Signed-off-by: Kyle Huey me@kylehuey.com Cc: Dave Hansen dave.hansen@linux.intel.com Cc: Thomas Gleixner tglx@linutronix.de Cc: Borislav Petkov bp@suse.de Cc: kvm@vger.kernel.org # For edge case behavior of KVM_SET_XSAVE Cc: stable@vger.kernel.org # 5.14+ Fixes: e84ba47e313d ("x86/fpu: Hook up PKRU into ptrace()")
Can you please use the documented tag ordering?

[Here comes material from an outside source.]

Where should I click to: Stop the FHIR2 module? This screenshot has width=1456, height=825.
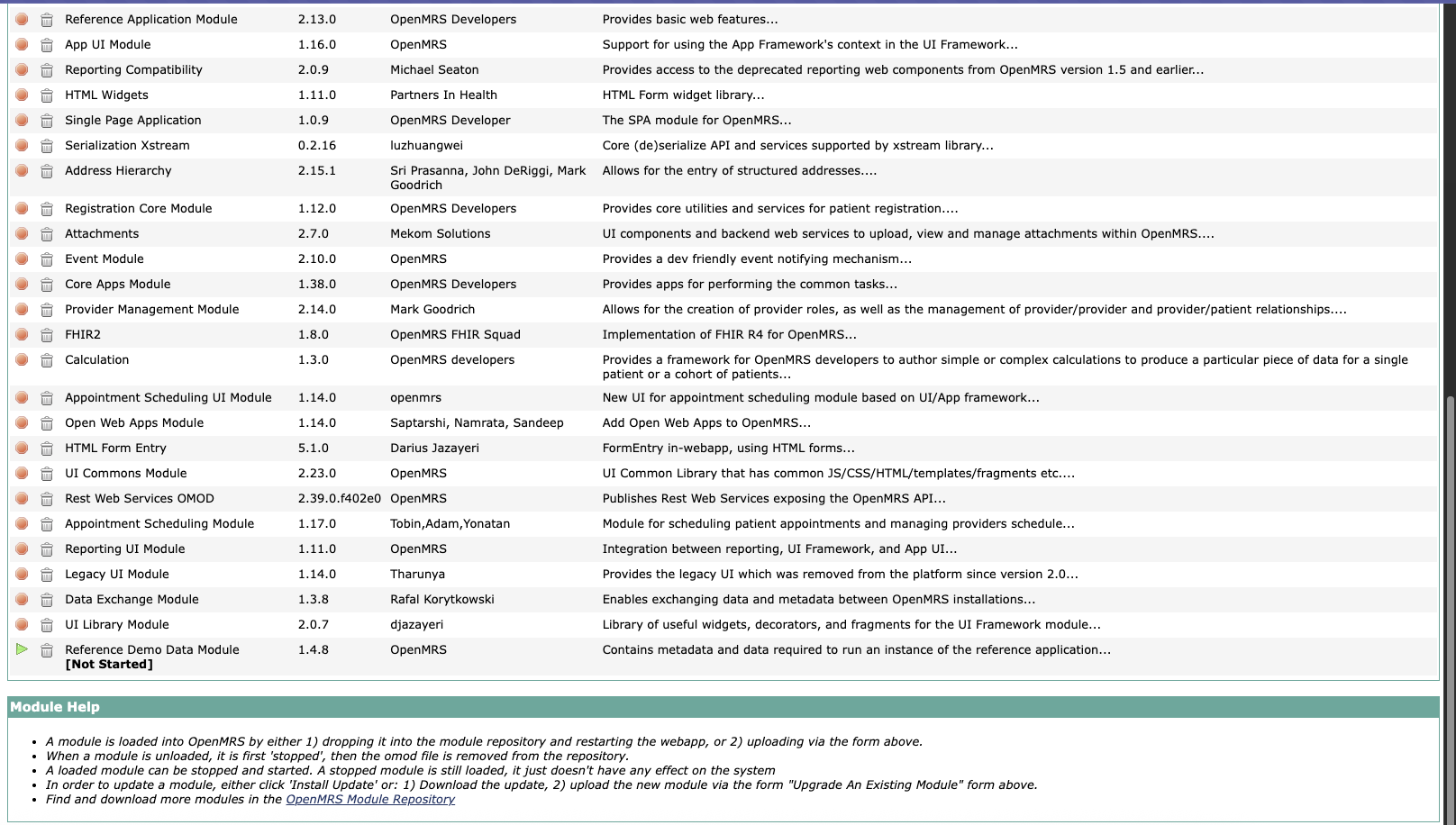[22, 334]
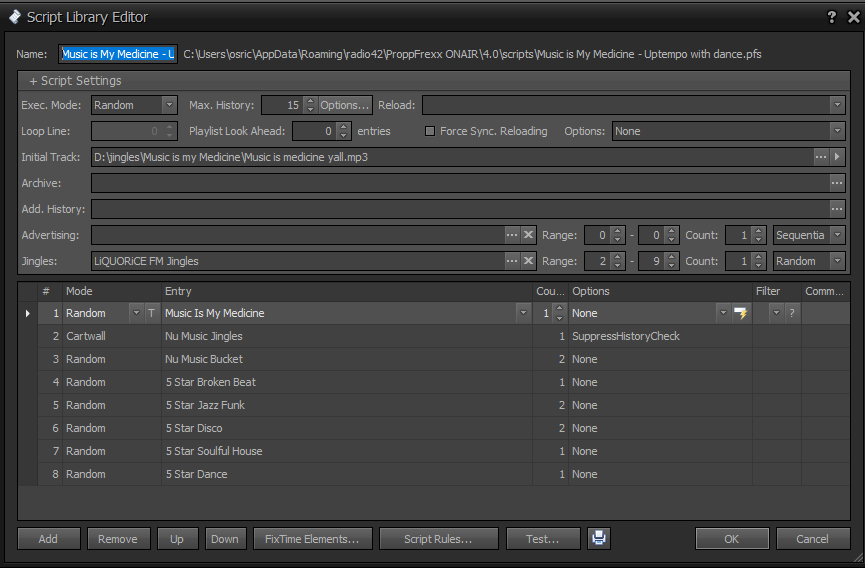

https://www.kernel.org/doc/html/latest/process/maintainer-tip.html#patch-sub...
Ok.
@@ -1235,6 +1235,24 @@ static int copy_uabi_to_xstate(struct fpstate *fpstate, const void *kbuf, for (i = 0; i < XFEATURE_MAX; i++) { mask = BIT_ULL(i);
if (i == XFEATURE_PKRU) {
/*
* Retrieve PKRU if not in init state, otherwise
* initialize it.
*/
if (hdr.xfeatures & mask) {
struct pkru_state xpkru = {0};
if (copy_from_buffer(&xpkru, xstate_offsets[i],
sizeof(xpkru), kbuf, ubuf))
return -EFAULT;
*pkru = xpkru.pkru;
} else {
*pkru = 0;
}
}
That's really horrible and there is no point in copying the stuff from the buffer twice:
@@ -1246,6 +1246,15 @@ static int copy_uabi_to_xstate(struct fp } }
/* Update the user protection key storage */
*pkru = 0;
if (hdr.xfeatures & XFEATURE_MASK_PKRU) {
struct pkru_state *xpkru;
xpkru = get_xsave_addr(xsave, XFEATURE_PKRU);
*pkru = xpkru->pkru;
}
Hmm?
It took me a bit to figure out what this is actually trying to do. To work, it would need to come at the very end of copy_uabi_to_xstate after xsave->header.xfeatures is updated. If you just want to avoid two copies I would counter-propose this though:
@@ -1235,7 +1235,19 @@ static int copy_uabi_to_xstate(struct fpstate *fpstate, const void *kbuf, for (i = 0; i < XFEATURE_MAX; i++) { mask = BIT_ULL(i);
- if (hdr.xfeatures & mask) { + if (i == XFEATURE_PKRU) { + /* Update the user protection key storage */ + *pkru = 0; + if (hdr.xfeatures & XFEATURE_MASK_PKRU) { + struct pkru_state xpkru = {0}; + + if (copy_from_buffer(&xpkru, xstate_offsets[i], + sizeof(xpkru), kbuf, ubuf)) + return -EFAULT; + + *pkru = xpkru.pkru; + } + } else if (hdr.xfeatures & mask) { void *dst = __raw_xsave_addr(xsave, i);
offset = xstate_offsets[i];
Thoughts? This avoids a second copy and avoids having to calculate the offset into the (now potentially compressed) XSTATE.